Though ASU is discussing removing free COVID tests from all campuses, these tests are critical to protecting the most vulnerable on campus


Devils' drop-off sign on ASU's West Valley Campus on Thursday, Feb. 29, 2024 in Glendale.

While COVID-19 may not be at the forefront of every student's mind this year, ASU is quietly discussing the end of the Devils' drop-off program. This prospect could be devastating to the most vulnerable on campus, and students deserve access to free, accurate COVID tests.

Since May 2020, ASU has offered saliva PCR tests on all campuses through the Devils’ drop-off program. The clinical testing laboratory within the Biodesign Institute offers highly accurate COVID tests, with results delivered within 48 hours. 

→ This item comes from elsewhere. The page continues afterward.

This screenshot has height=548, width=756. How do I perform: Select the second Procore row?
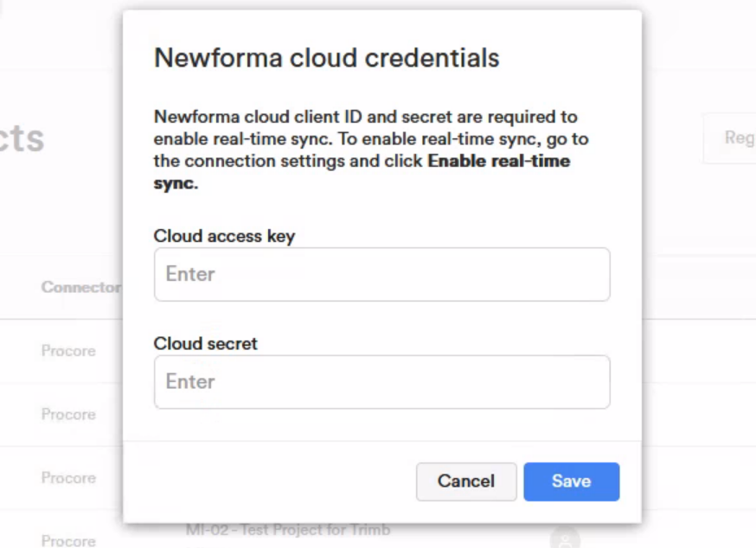tap(68, 415)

However, in May 2023, the program removed many of its drop-off sites. There are now only three drop-off locations on the Tempe campus and one location each for the West Valley, Downtown and Polytechnic campuses. The remaining locations are primarily in high-traffic and high-visibility locations, with none remaining in residence halls.

"The demand is reduced," Vel Murugan, an associate research professor at the Biodesign Institute and technical director of the clinical lab, said. "We started seeing (that) in many locations, we didn't even have any samples for days. It's just a demand to reduce it so that we can operate more efficiently."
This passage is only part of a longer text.